Father calls her “little cat”. A cat in a house of fish. Perhaps her name was Mother’s idea. A reminder to her eldest that her lot is not this castle and its Tully blue waters, but some other family whom she will wed into … someday soon. Mother gave me no such reminder, though the sin of being born a daughter is something Cat and I share. Sometimes I ask myself why — Why? Why remind her and not me? — but then I watch my sister walking gracefully beside our ward, Petyr, and I see our words writ large all over her, in red ink that will never wash out. Family. Duty. Honor. Are they written on me too? I can’t tell. No one is looking at me.

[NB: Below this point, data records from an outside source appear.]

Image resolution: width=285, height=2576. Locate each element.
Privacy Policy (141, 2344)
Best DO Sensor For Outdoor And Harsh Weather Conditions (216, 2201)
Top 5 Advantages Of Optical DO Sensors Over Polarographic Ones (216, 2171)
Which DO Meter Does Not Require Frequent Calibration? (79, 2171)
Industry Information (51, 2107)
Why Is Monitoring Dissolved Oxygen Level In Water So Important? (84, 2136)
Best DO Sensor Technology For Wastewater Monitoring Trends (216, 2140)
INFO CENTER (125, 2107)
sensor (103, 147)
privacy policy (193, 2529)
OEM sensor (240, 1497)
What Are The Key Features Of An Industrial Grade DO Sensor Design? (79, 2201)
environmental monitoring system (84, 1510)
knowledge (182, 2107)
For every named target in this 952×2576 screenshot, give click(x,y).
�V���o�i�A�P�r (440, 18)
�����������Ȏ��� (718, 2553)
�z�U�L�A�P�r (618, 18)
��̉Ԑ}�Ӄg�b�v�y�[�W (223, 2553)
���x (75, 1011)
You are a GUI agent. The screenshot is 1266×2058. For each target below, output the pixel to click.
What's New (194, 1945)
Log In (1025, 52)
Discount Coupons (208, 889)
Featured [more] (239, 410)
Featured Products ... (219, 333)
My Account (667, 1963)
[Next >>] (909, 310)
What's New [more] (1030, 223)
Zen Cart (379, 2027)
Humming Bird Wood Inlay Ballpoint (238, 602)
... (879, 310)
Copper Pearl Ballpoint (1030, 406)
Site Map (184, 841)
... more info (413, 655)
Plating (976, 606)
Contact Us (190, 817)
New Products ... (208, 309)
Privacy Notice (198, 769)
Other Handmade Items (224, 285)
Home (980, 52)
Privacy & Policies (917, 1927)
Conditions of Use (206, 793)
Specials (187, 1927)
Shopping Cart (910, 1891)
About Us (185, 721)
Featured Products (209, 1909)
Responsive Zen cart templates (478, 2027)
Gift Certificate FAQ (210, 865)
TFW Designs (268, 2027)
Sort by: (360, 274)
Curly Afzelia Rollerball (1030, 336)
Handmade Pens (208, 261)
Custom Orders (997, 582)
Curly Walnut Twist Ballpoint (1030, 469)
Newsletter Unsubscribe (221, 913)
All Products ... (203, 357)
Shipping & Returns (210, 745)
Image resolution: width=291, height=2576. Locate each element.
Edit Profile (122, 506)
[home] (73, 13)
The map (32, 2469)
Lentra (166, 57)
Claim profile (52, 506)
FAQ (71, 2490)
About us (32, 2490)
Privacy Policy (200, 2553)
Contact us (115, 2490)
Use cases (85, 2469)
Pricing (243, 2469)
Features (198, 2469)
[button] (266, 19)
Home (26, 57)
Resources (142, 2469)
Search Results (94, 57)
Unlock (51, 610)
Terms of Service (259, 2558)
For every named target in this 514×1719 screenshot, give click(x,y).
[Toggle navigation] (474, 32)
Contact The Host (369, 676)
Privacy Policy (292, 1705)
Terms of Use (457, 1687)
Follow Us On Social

The other part of her name fits. Cat is just a little older than I. She knew Mother a little longer. In this strange season of slow dying our Maester calls autumn, I look at her hair against the riotous color of the trees and find it is just a little redder than mine. Sometimes Petyr’s gaze lingers over her just a little too long. I notice a lot of little things about my sister, Cat.
Then there is Edmure. He tries to act older, though he will always be my baby brother, even on the day he weds. As he follows Cat around, he pretends to be a great leader, like Aegon the Conqueror was said to be. Edmure is uncertain around Cat, unsure where his love for his big sister ends and for his surrogate mother begins. He has no uncertainty in his eyes when he looks at me. I am just Lysa.
I am afraid. I am afraid that is all I will ever be.